IMO this solution is very readable.

IMO 这个解决方案非常具有可读性。

Using heapq module, it could be more efficient, but I have not tested it. You cannot specify cmp/key function in heapq, so you have to implement Obj to be implicitly sorted.

使用 heapq 模块可能会更有效，但我还没有测试过。heapq 中不能指定 cmp/key 函数，所以必须实现 Obj 进行隐式排序。

import heapq
def magic(*args):
  h = []
  for a in args:
    heapq.heappush(h,a)
  return [i for i in heapq.heappop(h)

Here you go: a fully functioning merge sort for lists (adapted from my sort here):

给你：一个功能齐全的列表合并排序（改编自我在这里的排序）：

def merge(*args):
    import copy
    def merge_lists(left, right):
        result = []
        while left and right:
            which_list = (left if left[0] <= right[0] else right)
            result.append(which_list.pop(0))
        return result + left + right
    lists = list(args)
    while len(lists) > 1:
        left, right = copy.copy(lists.pop(0)), copy.copy(lists.pop(0))
        result = merge_lists(left, right)
        lists.append(result)
    return lists.pop(0)

Call it like this:

像这样调用它：

merged_list = merge(a, b, c)
for item in merged_list:
    print item

For good measure, I'll throw in a couple of changes to your Obj class:

为了更好地衡量，我将对您的 Obj 类进行一些更改：

class Obj(object):
    def __init__(self, p) :
        self.points = p
    def __cmp__(self, b) :
        return cmp(self.points, b.points)
    def __str__(self):
        return "%d" % self.points

• Derive from object
• Pass selfto __init__()
• Make __cmp__a member function
• Add a str()member function to present Objas string

• 从对象派生
• 传递self到__init__()
• 制作__cmp__成员函数
• 添加str()成员函数以显示Obj为字符串

I asked a similar question and got some excellent answers:

我问了一个类似的问题并得到了一些很好的答案：

• Joining a set of ordered-integer yielding Python iterators

• 加入一组有序整数产生 Python 迭代器

The best solutions from that question are variants of the merge algorithm, which you can read about here:

该问题的最佳解决方案是合并算法的变体，您可以在此处阅读：

• Wikipedia: Merge Algorithm

• 维基百科：合并算法

Below is an example of a function that runs in O(n) comparisons.

下面是在 O(n) 比较中运行的函数的示例。

You could make this faster by making a and b iterators and incrementing them.

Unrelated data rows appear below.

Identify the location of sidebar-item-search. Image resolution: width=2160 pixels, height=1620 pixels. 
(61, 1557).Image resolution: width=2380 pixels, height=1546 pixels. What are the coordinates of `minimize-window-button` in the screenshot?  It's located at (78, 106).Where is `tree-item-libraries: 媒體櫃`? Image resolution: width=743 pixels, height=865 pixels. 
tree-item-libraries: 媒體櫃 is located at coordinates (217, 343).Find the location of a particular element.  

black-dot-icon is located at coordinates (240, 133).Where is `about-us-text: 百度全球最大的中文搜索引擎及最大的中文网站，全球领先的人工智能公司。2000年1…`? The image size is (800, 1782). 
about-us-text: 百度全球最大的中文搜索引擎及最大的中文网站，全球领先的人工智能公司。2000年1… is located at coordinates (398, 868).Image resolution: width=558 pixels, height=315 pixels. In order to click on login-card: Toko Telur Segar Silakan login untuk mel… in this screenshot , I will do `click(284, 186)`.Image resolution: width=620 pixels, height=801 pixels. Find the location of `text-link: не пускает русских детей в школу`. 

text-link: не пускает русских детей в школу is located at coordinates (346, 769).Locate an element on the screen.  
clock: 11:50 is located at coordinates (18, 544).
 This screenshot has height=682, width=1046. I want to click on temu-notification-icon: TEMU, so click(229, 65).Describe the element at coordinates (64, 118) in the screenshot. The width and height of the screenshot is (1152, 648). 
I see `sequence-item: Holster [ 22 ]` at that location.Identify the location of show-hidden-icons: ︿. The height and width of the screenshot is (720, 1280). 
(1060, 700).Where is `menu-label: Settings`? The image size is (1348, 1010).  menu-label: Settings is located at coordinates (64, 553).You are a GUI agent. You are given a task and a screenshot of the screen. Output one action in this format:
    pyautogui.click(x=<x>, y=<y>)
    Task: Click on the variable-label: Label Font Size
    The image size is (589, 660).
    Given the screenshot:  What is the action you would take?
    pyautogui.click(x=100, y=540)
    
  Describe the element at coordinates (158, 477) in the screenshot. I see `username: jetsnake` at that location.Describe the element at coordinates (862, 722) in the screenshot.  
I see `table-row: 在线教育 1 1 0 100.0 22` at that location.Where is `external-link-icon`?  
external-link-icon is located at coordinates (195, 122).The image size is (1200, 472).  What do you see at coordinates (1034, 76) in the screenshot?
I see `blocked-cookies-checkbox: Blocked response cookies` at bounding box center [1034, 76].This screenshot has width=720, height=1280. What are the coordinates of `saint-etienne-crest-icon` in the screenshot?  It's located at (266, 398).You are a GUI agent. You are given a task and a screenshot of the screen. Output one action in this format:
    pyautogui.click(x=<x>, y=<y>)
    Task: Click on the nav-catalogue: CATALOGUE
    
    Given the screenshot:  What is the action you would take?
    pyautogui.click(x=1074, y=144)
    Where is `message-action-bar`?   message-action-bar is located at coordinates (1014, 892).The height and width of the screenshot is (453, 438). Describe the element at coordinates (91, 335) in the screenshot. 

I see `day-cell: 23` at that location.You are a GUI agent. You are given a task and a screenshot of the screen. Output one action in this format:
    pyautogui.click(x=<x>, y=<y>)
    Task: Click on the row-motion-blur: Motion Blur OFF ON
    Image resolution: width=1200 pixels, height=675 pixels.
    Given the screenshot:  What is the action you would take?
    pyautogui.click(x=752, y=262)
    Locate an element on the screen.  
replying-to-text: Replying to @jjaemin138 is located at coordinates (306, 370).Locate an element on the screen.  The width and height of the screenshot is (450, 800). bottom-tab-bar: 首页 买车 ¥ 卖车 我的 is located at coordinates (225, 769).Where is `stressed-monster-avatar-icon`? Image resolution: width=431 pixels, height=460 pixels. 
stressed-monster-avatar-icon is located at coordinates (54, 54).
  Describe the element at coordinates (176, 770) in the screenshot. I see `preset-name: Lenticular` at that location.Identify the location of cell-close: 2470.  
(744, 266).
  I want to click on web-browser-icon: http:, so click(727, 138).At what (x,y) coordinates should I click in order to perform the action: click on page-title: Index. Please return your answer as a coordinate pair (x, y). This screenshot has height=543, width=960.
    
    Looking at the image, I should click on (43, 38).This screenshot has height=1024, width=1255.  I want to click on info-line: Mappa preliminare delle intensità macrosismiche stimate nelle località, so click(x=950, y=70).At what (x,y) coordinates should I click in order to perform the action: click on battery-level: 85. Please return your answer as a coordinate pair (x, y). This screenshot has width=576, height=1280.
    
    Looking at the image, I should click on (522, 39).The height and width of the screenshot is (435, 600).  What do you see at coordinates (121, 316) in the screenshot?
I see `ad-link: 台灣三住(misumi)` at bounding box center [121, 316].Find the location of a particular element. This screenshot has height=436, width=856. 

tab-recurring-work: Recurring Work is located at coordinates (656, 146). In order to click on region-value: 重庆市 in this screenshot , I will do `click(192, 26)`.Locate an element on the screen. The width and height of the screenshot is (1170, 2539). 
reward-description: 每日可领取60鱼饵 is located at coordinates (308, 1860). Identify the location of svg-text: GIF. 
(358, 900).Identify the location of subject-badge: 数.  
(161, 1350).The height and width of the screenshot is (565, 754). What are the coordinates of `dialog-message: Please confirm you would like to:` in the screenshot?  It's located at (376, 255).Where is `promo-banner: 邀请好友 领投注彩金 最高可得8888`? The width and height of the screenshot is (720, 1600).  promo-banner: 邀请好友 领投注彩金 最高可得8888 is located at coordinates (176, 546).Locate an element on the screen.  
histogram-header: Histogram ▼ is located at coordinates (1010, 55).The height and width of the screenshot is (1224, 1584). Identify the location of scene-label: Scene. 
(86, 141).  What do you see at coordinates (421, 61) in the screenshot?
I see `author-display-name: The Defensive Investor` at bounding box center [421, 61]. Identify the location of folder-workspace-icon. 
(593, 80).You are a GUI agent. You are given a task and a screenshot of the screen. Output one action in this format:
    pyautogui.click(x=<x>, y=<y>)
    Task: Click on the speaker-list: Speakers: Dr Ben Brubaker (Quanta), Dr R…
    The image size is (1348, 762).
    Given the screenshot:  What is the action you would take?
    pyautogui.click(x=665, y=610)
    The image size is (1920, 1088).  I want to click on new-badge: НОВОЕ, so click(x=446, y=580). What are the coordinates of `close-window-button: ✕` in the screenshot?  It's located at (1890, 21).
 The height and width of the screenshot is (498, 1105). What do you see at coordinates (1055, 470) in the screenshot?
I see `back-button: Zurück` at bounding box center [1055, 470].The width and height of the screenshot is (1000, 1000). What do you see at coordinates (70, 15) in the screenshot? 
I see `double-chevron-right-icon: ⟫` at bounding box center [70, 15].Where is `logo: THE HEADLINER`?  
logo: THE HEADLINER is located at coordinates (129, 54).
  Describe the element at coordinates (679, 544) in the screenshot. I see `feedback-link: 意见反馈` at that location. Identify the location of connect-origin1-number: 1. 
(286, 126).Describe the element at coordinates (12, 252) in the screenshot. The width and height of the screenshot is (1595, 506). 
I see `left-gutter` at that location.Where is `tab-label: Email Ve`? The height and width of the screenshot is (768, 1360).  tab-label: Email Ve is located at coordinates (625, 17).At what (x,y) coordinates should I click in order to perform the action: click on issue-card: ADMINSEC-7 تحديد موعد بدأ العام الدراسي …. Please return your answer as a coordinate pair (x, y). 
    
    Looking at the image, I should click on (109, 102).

您可以通过创建 a 和 b 迭代器并增加它们来加快速度。

I have simply called the function twice to merge 3 lists:

我只是简单地调用了该函数两次以合并 3 个列表：

def zip_sorted(a, b):
    '''
    zips two iterables, assuming they are already sorted
    '''
    i = 0
    j = 0
    result = []
    while i < len(a) and j < len(b):
        if a[i] < b[j]:
            result.append(a[i])
            i += 1
        else:
            result.append(b[j])
            j += 1
    if i < len(a):
        result.extend(a[i:])
    else:
        result.extend(b[j:])
    return result

def genSortedList(num,seed):
    result = [] 
    for i in range(num):
        result.append(i*seed)
    return result

if __name__ == '__main__':
    a = genSortedList(10000,2.0)
    b = genSortedList(6666,3.0)
    c = genSortedList(5000,4.0)
    d = zip_sorted(zip_sorted(a,b),c)
    print d

However, heapq.mergeuses a mix of this method and heaping the current elements of all lists, so should perform much better

但是，heapq.merge混合使用了这种方法和堆所有列表的当前元素，所以应该表现得更好

I don't know whether it would be any quicker, but you could simplify it with:

我不知道它是否会更快，但你可以简化它：

def GetObjKey(a):
    return a.points

return sorted(a + b + c, key=GetObjKey)

You could also, of course, use cmprather than keyif you prefer.

当然，如果您愿意，您也可以使用cmp而不是key。